Im autonom fahrenden Kleinbus hängt ein Bildschirm, der die derzeitige und nächste Haltestelle anzeigt.

Der Innenraum ist für 6 sitzende und ein paar stehende Passagiere ausgerichtet. Wie in einem modernen Bus üblich wird die aktuelle und zukünftige Haltestelle angezeigt. Ein kleinerer Bildschirm zeigt zusätzlich die momentane Geschwindigkeit und Bewegungsrichtung. Auf dem Foto oben sind außerdem ein Schaltgerät zur manuellen Steuerung, ein Handy und zwei Kamerabilder zu sehen. Dies ist aber dem Testbetrieb geschuldet. Ich denke, ohne Aufsicht werden diese Gerätschaften verschwinden.

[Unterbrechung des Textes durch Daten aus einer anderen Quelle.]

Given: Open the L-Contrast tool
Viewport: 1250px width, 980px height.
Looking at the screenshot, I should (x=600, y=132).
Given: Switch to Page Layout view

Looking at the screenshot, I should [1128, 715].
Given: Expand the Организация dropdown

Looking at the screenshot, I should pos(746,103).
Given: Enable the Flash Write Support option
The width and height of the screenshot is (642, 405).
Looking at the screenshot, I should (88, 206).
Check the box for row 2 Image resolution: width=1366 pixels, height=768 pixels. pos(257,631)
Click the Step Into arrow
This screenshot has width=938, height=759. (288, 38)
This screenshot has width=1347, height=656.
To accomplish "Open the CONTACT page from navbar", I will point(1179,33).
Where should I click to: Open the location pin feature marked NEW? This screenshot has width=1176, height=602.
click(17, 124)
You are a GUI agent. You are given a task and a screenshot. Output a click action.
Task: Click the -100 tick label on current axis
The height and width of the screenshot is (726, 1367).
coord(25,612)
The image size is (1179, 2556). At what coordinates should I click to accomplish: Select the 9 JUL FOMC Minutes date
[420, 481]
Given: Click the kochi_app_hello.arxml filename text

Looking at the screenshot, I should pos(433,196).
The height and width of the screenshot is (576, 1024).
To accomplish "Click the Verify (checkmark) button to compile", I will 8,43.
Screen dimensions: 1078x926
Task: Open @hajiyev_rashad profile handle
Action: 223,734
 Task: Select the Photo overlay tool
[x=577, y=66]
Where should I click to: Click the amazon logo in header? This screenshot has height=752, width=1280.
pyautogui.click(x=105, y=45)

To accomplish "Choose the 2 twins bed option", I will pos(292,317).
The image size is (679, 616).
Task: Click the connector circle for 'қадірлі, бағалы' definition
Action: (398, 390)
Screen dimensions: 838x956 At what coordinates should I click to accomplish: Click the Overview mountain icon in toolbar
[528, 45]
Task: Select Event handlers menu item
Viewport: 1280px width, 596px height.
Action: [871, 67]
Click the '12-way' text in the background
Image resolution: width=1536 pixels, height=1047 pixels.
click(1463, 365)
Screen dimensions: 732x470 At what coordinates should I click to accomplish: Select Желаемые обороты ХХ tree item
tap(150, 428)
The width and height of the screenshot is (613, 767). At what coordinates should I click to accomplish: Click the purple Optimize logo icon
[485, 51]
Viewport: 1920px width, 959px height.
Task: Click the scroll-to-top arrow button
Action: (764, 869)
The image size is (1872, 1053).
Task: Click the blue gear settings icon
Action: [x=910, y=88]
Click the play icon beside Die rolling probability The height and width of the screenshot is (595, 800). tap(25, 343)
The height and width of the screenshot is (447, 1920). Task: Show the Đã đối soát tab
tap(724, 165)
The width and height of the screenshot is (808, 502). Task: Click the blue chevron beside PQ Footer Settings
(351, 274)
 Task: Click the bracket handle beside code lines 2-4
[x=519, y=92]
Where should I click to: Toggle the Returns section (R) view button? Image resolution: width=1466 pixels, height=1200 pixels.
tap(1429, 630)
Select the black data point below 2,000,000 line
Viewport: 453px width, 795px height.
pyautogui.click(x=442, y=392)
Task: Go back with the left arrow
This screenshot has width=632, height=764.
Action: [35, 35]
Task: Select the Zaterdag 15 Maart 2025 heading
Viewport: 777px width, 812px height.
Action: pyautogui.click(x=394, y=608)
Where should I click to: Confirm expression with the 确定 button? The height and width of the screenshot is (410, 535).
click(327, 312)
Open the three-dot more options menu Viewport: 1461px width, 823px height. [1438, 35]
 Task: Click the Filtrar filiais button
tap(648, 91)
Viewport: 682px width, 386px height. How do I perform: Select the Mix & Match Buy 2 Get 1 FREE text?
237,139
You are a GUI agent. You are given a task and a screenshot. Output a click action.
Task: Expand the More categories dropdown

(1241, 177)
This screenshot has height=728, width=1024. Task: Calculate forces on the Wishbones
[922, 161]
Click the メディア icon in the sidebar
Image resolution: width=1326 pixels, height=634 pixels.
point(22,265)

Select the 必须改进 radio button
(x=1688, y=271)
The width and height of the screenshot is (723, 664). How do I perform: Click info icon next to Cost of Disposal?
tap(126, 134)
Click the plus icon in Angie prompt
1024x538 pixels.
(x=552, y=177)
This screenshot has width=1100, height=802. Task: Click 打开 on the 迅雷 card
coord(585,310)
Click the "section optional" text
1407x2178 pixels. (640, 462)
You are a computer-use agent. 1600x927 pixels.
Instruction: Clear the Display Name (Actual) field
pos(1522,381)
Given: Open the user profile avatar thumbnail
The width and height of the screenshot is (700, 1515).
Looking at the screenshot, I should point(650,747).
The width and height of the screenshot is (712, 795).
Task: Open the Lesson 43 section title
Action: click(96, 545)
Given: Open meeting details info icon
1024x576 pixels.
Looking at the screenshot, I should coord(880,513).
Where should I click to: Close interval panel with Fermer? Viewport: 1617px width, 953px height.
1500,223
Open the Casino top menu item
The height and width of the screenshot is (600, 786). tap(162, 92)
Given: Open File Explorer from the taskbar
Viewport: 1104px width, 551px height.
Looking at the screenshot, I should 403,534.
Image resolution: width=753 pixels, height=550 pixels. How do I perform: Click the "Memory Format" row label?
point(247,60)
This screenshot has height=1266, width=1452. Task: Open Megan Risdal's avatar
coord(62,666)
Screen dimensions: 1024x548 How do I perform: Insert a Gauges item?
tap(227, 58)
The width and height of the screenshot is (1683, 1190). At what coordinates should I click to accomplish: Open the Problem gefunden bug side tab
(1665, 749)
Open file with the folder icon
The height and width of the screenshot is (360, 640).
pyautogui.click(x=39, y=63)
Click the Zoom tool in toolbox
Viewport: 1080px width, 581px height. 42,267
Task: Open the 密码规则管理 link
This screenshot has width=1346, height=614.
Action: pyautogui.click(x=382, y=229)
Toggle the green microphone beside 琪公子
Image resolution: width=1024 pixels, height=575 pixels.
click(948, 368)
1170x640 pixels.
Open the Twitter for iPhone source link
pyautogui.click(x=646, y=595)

Das Manövrieren des Fahrzeugs beruht auf den aggregierten Daten verschiedener Sensoren (GPS, Mobilfunknetz, Odometrie und Laserscanning). Außerdem wird die Strecke zu Beginn einmal manuell per Joystick abgefahren. Dadurch ist die Bestimmung der Fahrzeugposition auf 2cm genau. Mit 360°-Abstandssensoren am Wagen können Hindernisse erkannt werden. Bei Abständen <50cm wird der Bus langsamer und kommt ab 10cm zum Stehen. Funktionierte gut. Problematisch war aber, dass er auf überholende Fahrzeuge, die sich für kurze Zeit nahe an der Busseite befanden, auch mit Bremsen reagiert hat, obwohl diese kein Kollisionsrisiko darstellen.

Ein Inselprojekt wie eingangs beschrieben wird der Betrieb in Bad Birnbach für Deutschland aber nicht mehr lange sein. Unter dem sperrigen Projekttitel nachfragegesteuerter-autonom-fahrender Bus (NAF-Bus) dreht voraussichtlich ab 4. Mai 2019 ein mit Steuermitteln geförderter Bus der EasyMile Konkurrenz navya seine Runden im öffentlichen Bereich von Keitum, einem Ortsteil von Sylt (es bleibt also doch ein Inselprojekt).

Auch der Einsatz auf privatem Gelände kann helfen, die Gesellschaft auf die (schleichende) Revolution der Mobilität vorzubereiten. Prädestinierte Areale sind z.B. weitläufige Universitäts- oder Messegelände, wie auf dem Greentec Campus praktiziert oder für den Hessentag 2019 geplant.